Using the records below, filter out every line that lacks "button" and copy the rest.

GIVEN RECORDS:

• • • • • • •

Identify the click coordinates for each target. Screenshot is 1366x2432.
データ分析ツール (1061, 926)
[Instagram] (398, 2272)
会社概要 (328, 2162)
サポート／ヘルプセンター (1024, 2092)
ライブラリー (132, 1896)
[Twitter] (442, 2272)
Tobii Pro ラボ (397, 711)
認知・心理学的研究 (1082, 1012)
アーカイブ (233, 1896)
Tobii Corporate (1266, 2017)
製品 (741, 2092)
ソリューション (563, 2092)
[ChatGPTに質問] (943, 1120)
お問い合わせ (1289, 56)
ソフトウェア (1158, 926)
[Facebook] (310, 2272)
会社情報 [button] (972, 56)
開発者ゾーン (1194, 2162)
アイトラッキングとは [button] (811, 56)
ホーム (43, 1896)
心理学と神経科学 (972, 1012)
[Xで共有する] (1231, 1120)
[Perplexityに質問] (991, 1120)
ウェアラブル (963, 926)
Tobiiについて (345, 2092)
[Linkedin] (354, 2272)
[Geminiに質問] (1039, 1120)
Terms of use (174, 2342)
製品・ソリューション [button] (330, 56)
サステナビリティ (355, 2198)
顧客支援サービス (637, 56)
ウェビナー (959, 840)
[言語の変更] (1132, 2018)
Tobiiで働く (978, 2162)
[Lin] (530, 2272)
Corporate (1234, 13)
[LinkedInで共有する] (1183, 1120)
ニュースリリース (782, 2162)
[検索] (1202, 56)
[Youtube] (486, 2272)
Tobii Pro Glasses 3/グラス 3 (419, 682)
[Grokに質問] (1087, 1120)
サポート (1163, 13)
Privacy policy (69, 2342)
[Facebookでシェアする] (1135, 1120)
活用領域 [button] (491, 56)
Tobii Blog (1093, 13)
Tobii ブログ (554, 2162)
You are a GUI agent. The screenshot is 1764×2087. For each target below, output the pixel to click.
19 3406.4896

• • • • • • •

OUTPUT FOR THIS TASK:
会社情報 [button] (972, 56)
アイトラッキングとは [button] (811, 56)
製品・ソリューション [button] (330, 56)
活用領域 [button] (491, 56)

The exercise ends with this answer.